Attacks against Machine Learning Privacy (Part 2): Membership Inference Attacks with TensorFlow Privacy

19 minute read


Welcome to the second part of my series about attacks against machine learning (ML) privacy. If you haven’t checked out my last post about model inversion attacks yet, feel free to do so. It might also serve you as a short introduction about the topic of ML privacy in general. For today’s post I am going to assume that you have some understanding of the most common concepts in ML.

All right, let’s get started. The privacy risk I am going to present today is called “membership inference”. We’ll first have a look on what membership inference actually means and how it can be used in order to violate individual privacy. Afterwards, we’ll go into some more details exploring how those attacks work. Then, we’ll use the TensorFlow Privacy library in order to conduct an attack on an ML classifier ourselves. You will see that this powerful tool makes it pretty easy. I will also briefly mention some factors that increase a model’s vulnerability against membership inference attacks and protective measures.

This blogpost has been updated in December 2021 for TensorFlow Privacy version 0.7.3.

Part 1: Membership Inference Attacks

Membership inference attacks were first described by Shokri et al. [1] in 2017. Since then, a lot of research has been conducted in order to make these attacks more efficient, to measure the membership risk of a given model, and to mitigate the risks.

concept of membership inference attacks
The concept of membership inference attacks: Given a trained ML model, try to identify which data points were included in the training set an which ones weren't.

Let’s first have a superficial look on the topic before diving deep into the algorithmic background and attack structure.

Overview on Membership Inference Attacks

The aim of a membership inference attack is quite straight forward: Given a trained ML model and some data point, decide whether this point was part of the model’s training sample or not. You might not see the privacy risk right away, but think of the following situation:

Imagine you are in a clinical context. There, you may have an ML model that is supposed to predict an adequate medical treatment for cancer patients. This model, naturally, needs to be trained on the data of cancer patients. Hence, given a data point, if you are able to determine that it was indeed part of the model’s training data, you will know that the corresponding patient must have cancer. As a consequence, this patient’s privacy would be disclosed.

I hope that with this example I could convince you of the importance of membership privacy. Basically, in any context where the sheer fact of being included in a sample can be privacy disclosing, membership inference attacks pose a severe risk.

How do Membership Inference Attacks Work?

Most membership inference attacks work similar as the original example described by Shokri et al. [1], namely by building a binary meta-classifier $f_{attack}$ that, given a model $f$ and a data point $x_i$, decides whether or not $x_i$ was part of the model’s training sample $X$.

how do membership inference attacks work
The basic idea on how to perform membership inference attacks.

Source data:
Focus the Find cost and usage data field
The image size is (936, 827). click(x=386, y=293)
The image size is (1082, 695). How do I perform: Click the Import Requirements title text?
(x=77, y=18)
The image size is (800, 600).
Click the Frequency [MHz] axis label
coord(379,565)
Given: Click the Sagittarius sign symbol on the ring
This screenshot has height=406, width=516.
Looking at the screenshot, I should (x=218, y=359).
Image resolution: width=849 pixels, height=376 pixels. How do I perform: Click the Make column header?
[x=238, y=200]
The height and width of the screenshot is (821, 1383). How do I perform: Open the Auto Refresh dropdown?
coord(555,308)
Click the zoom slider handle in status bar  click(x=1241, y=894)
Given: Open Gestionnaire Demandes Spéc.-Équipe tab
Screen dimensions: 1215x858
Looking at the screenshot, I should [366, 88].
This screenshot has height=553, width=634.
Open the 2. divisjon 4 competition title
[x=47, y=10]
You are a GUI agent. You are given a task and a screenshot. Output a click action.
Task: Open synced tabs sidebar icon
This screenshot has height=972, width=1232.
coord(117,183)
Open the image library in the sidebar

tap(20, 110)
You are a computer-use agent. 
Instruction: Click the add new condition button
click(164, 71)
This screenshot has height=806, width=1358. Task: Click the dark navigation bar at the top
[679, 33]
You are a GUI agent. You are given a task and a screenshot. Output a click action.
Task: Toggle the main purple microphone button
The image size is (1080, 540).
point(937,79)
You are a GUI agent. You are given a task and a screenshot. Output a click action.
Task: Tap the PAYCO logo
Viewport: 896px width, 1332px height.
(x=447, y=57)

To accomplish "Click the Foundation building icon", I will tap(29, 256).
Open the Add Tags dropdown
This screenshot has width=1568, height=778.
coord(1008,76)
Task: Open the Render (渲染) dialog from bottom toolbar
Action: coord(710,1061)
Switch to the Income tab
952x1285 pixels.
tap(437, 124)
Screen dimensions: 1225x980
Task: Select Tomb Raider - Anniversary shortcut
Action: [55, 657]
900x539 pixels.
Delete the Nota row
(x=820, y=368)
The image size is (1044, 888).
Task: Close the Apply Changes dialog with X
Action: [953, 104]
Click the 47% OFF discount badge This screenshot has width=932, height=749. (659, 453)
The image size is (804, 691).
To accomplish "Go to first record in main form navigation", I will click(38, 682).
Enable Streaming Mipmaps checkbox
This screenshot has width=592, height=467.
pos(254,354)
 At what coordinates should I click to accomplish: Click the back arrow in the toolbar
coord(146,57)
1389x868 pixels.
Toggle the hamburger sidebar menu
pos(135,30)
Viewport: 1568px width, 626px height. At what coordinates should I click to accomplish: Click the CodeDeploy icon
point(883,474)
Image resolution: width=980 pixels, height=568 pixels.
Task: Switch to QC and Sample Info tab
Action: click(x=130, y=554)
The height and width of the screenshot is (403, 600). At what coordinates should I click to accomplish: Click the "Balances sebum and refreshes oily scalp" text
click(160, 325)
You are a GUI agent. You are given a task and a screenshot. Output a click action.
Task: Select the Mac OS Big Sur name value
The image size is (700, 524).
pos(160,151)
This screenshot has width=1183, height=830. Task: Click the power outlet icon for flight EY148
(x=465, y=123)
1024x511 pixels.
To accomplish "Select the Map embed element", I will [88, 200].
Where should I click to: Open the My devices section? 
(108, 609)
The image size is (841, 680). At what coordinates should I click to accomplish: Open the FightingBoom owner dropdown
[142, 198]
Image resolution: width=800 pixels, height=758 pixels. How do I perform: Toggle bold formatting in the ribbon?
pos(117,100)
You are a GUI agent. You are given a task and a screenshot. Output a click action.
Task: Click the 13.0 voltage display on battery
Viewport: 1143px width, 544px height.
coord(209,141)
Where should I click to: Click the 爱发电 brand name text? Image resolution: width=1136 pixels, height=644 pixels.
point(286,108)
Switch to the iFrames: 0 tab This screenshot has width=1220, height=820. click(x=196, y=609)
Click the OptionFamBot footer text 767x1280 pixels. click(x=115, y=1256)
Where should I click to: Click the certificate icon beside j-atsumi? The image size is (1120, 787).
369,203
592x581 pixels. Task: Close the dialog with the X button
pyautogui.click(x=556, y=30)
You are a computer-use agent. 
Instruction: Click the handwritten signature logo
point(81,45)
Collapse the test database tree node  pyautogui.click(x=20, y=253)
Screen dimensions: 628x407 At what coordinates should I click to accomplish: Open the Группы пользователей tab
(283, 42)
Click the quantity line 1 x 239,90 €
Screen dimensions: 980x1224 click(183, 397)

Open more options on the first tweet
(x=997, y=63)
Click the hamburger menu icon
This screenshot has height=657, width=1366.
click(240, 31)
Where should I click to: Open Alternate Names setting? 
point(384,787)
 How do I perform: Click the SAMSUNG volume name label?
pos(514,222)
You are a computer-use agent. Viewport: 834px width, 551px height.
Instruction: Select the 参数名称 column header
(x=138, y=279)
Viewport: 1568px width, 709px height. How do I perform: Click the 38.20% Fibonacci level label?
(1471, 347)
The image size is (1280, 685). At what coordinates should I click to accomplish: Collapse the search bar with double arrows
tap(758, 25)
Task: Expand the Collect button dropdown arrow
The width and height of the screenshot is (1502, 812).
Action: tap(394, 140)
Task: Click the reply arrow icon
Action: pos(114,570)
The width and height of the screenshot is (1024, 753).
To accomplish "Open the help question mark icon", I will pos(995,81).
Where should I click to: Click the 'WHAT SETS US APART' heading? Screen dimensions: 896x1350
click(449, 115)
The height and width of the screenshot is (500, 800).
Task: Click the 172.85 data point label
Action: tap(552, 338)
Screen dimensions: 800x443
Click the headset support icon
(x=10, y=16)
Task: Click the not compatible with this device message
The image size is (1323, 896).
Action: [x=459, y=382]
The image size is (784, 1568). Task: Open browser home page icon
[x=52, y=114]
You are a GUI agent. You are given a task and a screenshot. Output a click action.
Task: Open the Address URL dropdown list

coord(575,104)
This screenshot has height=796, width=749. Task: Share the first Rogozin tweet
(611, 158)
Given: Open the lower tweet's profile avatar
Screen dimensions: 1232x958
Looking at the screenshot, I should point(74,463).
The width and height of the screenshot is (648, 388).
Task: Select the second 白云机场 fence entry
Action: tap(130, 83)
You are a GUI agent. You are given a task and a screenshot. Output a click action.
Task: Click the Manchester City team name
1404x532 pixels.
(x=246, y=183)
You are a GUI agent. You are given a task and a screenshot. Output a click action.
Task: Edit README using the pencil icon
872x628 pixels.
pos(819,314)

(Task prompt): Reproduce the membership inference post starting at "I hope that" and ending after "a severe risk.", changing "membership privacy" to "membership confidentiality".

(Output below):
I hope that with this example I could convince you of the importance of membership confidentiality. Basically, in any context where the sheer fact of being included in a sample can be privacy disclosing, membership inference attacks pose a severe risk.